In 2019, looking back at her decision to become a journalist, Htusan wrote about her choice to become a journalist and her parents fear for her safety.

"My parents had watched Maung Thura, a well-known blogger and comedian, being sentenced to 35 years’ imprisonment for criticizing the military in 2008. A year later, in 2009, Hla Hla Win, a journalist with the Democratic Voice of Burma was sentenced to 27 years in prison for investigating the military’s violent crackdown on Buddhist monks during the 2007 Saffron Revolution. They were worried that if I became a journalist, I would end up in prison too."

In 2013, after investigating confiscation of more than 500 acres of farmland by the Navy, a military intelligence officer visited her apartment to interrogate her. When she learned about the visit, she fled to Shan State in the east of Burma for two weeks. Eventually, her fear of imprisonment and prosecution was realized, and Htusan was forced to flee from her home because of her 2017 reporting on Aung San Suu Kyi's policies toward Rohingya refugees and the ongoing "clearance operations" surrounding the Rohingya conflict.

=== Reporting on slavery in Thailand's fishing fleets ===
In 2014, Htusan and Margie Mason embarked on a 30-hour journey to investigate enslaved Burmese fishermen in the remote island village of Benjina in eastern Indonesia. Htusan, and other members of the Associated Press team, spent over a year of investigations leading up to publication of what they learned.

In 2015, the Associated Press began publishing a series of stories that Htusan, Margie Mason, Robin McDowell, and Martha Mendoza, had been working on. The series was the product of over a year of investigative reporting, and led to the rescue of over 2000 slaves in the fishing trade. The stories covered enslaved fishermen and the ordeal they lived through; some were locked in a cages, some of the dead were buried without their family's knowledge, and the inhumane conditions they suffered through.

The series of stories began running in March, 2015, as listed below.

- "US Supply Chain Tainted by Slave-Caught Fish," AP Video, March 24, 2015.
- "AP Investigation: Are slaves catching the fish you buy?" Robin McDowell, Associated Press, March 25, 2015.
- "AP Investigation prompts emergency rescue of 300 plus slaves," Robin McDowell and Margie Mason, Associated Press, April 3, 2015.
- "US lets in Thai fish caught by slaves despite law," Martha Mendoza , Associated Press, April 22, 2015.
- " Seafood from Slaves: 22 years a slave," Margie Mason, Associated Press, June 29, 2015.
- "AP Exclusive: AP tracks slave boats to Papua New Guinea," Robin McDowell, Martha Mendoza and Margie Mason, Associated Press, July 27, 2015.
- "AP Investigation prompts new round of slave rescues," Margie Mason and Martha Mendoza, July 30, 2015.
- "More than 2,000 enslaved fishermen rescued in 6 months," Ester Htusan and Margie Mason, Associated Press, September 17, 2015.
- "Global supermarkets selling shrimp peeled by slaves," Margie Mason, Robin McDowell, Martha Mendoza and Esther Htusan, Associated Press, December 14, 2015.

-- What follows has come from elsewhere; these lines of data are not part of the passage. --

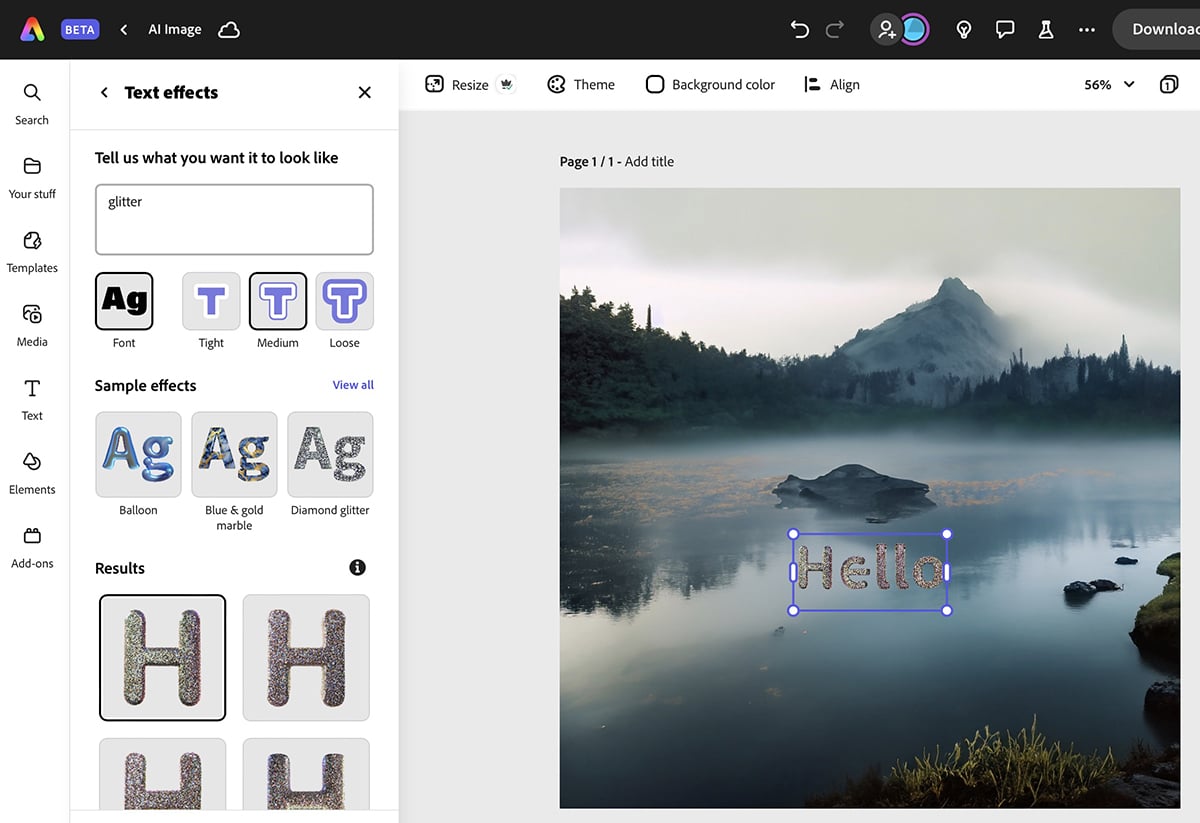Open the Templates sidebar tab
The height and width of the screenshot is (823, 1200).
click(32, 251)
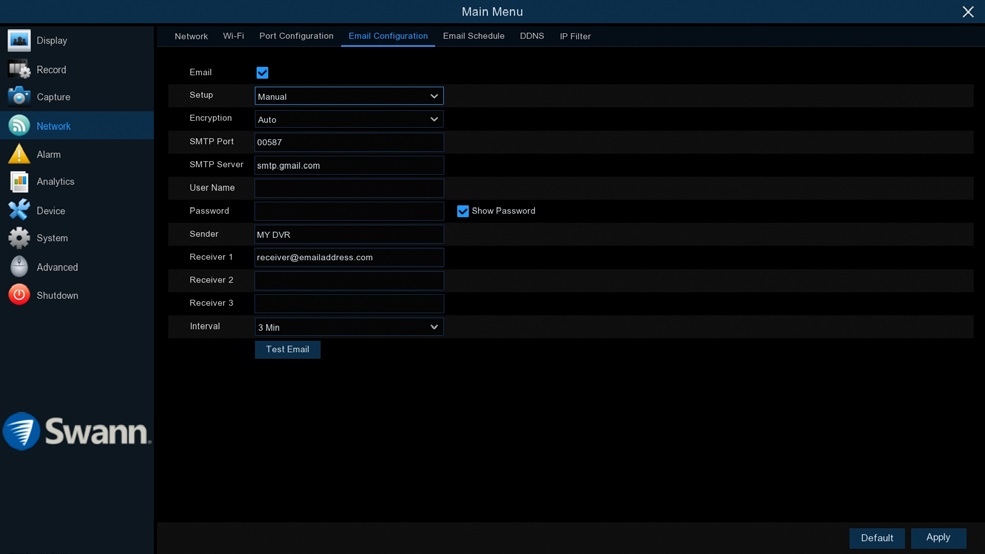Click the red Shutdown power icon
This screenshot has height=554, width=985.
tap(19, 295)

The reporting led to coverage in numerous US newspapers as well as international coverage and the U.S. State Department began their own investigation and new legislation was passed to help close loopholes that allowed sales of products produced with slave labor.

=== Awards ===

Htusan and the staff of the Associated Press won multiple awards for the coverage of slave-labor in the fishing industry and are listed below.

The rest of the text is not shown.